Parte 1. La NATO alle frontiere della Moldova. E poi?
La decisione assunta al vertice di Praga sull’allargamento della NATO può essere definita l’avvenimento politico più significativo dell’anno, in grado di influenzare radicalmente la situazione geopolitica in Europa. Ancora un anno e mezzo fa sembrava difficile stabilire se una simile espansione della NATO sarebbe stata possibile. Dopo la “prima ondata”, che ha portato nella NATO solo tre ex nemici del Patto di Varsavia, si erano diffuse insistenti voci che affermavano che una “seconda ondata” non ci sarebbe più stata.
In un non lontano passato sembrava impossibile un ulteriore allargamento della NATO, la collaborazione della Russia con l’Alleanza nord atlantica e la partecipazione del presidente Voronin a un vertice NATO. Ma i tragici avvenimenti dell’11 settembre 2001 hanno cambiato il mondo. La lotta congiunta contro la minaccia del terrorismo internazionale hanno avvicinato le posizioni degli USA e della Russia, e quest’ultima è sembrata rapportarsi meno criticamente con l’allargamento della NATO e ha avviato con il blocco una collaborazione nell’ambito di un programma speciale.
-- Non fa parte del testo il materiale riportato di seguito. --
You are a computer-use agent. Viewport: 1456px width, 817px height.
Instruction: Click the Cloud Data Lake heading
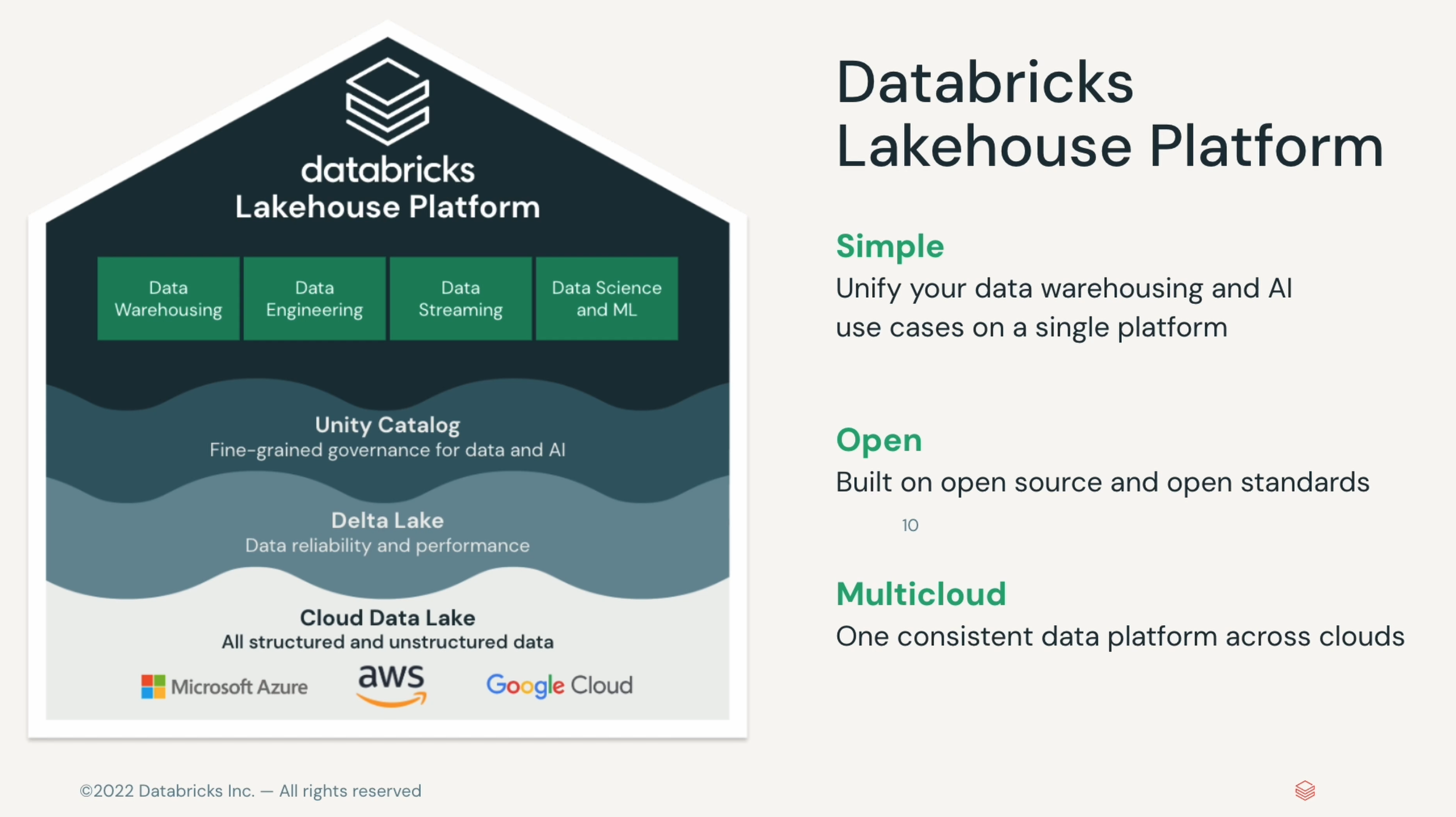pos(387,618)
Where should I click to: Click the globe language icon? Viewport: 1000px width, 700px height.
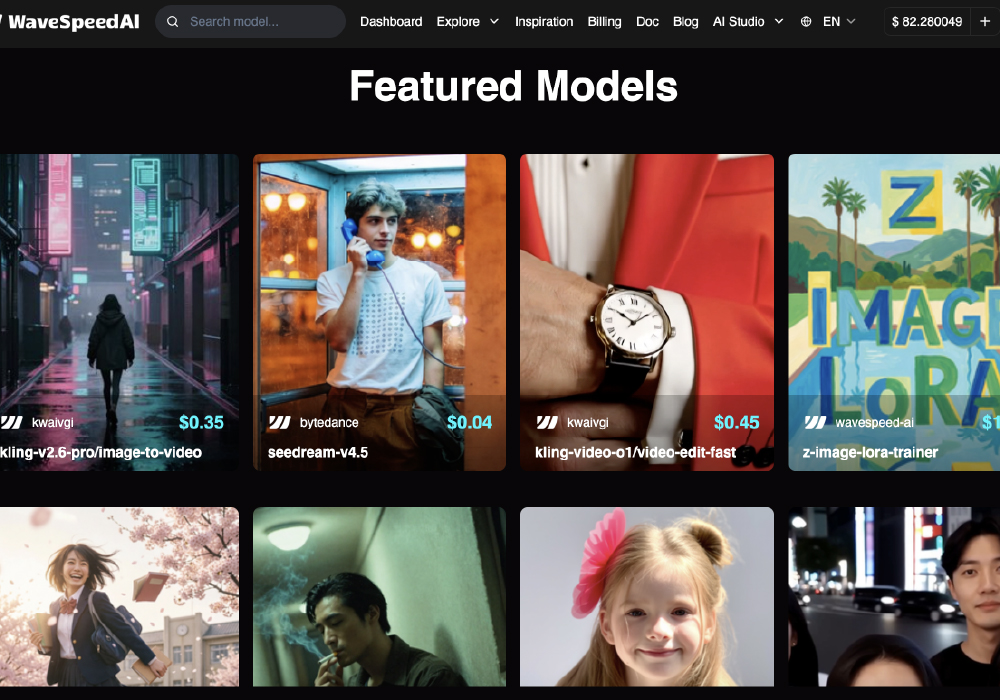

Tutto ciò ha dato la possibilità a sette paesi che aspiravano ad entrare nella NATO (tra cui tre ex repubbliche sovietiche), di formare la “seconda ondata” dell’allargamento del blocco. E’ evidente che per loro è stato un consapevole “passo più lungo della gamba”. Secondo molti parametri essi non corrispondono agli standard della NATO e passerà molto tempo prima che possano costruire proprie forze armate, assolvere ai criteri di formazione del bilancio, di finanziamento dei programmi militari, ecc. Ma il più è stato fatto: la decisione politica è stata presa.
Già nell’immediato futuro la NATO confinerà con la frontiera occidentale della Repubblica di Moldova…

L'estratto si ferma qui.